# [TO DO]
Reproduce verbatim the portion of the items that begins with the line containing "The width and height of the screenshot is (1365, 623)." and ends with the line containing "click(727, 458)", including both of those lines.
---------- GIVEN DATA
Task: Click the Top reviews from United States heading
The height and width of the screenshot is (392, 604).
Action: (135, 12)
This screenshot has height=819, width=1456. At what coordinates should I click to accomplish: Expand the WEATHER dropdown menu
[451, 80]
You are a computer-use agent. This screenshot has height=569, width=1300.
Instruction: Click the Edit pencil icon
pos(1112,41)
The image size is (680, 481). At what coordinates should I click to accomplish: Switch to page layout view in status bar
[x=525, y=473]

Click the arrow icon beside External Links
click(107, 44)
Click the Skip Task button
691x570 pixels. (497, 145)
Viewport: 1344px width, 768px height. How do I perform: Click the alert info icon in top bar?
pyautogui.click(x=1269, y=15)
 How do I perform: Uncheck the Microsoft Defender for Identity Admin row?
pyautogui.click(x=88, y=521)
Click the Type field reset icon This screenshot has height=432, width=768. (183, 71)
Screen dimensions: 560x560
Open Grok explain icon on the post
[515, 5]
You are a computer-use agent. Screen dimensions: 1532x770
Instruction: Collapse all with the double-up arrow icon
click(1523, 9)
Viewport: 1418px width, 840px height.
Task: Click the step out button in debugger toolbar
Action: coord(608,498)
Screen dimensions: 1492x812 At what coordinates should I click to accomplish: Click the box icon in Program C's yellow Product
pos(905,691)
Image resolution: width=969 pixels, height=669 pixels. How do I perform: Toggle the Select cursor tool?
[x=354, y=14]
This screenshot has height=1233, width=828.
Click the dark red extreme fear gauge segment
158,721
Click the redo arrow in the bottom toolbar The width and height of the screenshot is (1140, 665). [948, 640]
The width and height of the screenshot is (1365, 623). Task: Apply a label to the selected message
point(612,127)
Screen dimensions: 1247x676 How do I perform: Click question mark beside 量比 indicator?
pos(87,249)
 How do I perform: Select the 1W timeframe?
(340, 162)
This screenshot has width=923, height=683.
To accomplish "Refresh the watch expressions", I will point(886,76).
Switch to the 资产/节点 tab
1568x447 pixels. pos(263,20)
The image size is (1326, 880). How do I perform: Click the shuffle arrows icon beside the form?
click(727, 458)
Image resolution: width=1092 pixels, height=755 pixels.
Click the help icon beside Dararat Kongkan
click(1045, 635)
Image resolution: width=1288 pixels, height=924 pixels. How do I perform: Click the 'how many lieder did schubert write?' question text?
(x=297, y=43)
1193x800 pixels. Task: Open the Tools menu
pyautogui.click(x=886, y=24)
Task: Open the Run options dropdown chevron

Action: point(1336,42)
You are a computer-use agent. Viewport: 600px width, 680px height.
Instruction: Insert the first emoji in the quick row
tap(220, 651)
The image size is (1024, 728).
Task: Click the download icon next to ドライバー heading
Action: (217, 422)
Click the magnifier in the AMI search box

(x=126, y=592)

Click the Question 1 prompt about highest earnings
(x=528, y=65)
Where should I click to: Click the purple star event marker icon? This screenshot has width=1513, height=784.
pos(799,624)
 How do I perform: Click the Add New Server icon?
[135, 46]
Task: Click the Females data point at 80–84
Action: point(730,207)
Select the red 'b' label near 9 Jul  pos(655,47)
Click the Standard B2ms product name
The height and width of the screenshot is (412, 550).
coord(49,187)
--------------------
# [TASK OUTPUT]
The width and height of the screenshot is (1365, 623). Task: Apply a label to the selected message
point(612,127)
Screen dimensions: 1247x676 How do I perform: Click question mark beside 量比 indicator?
pos(87,249)
 How do I perform: Select the 1W timeframe?
(340, 162)
This screenshot has width=923, height=683.
To accomplish "Refresh the watch expressions", I will point(886,76).
Switch to the 资产/节点 tab
1568x447 pixels. pos(263,20)
The image size is (1326, 880). How do I perform: Click the shuffle arrows icon beside the form?
click(727, 458)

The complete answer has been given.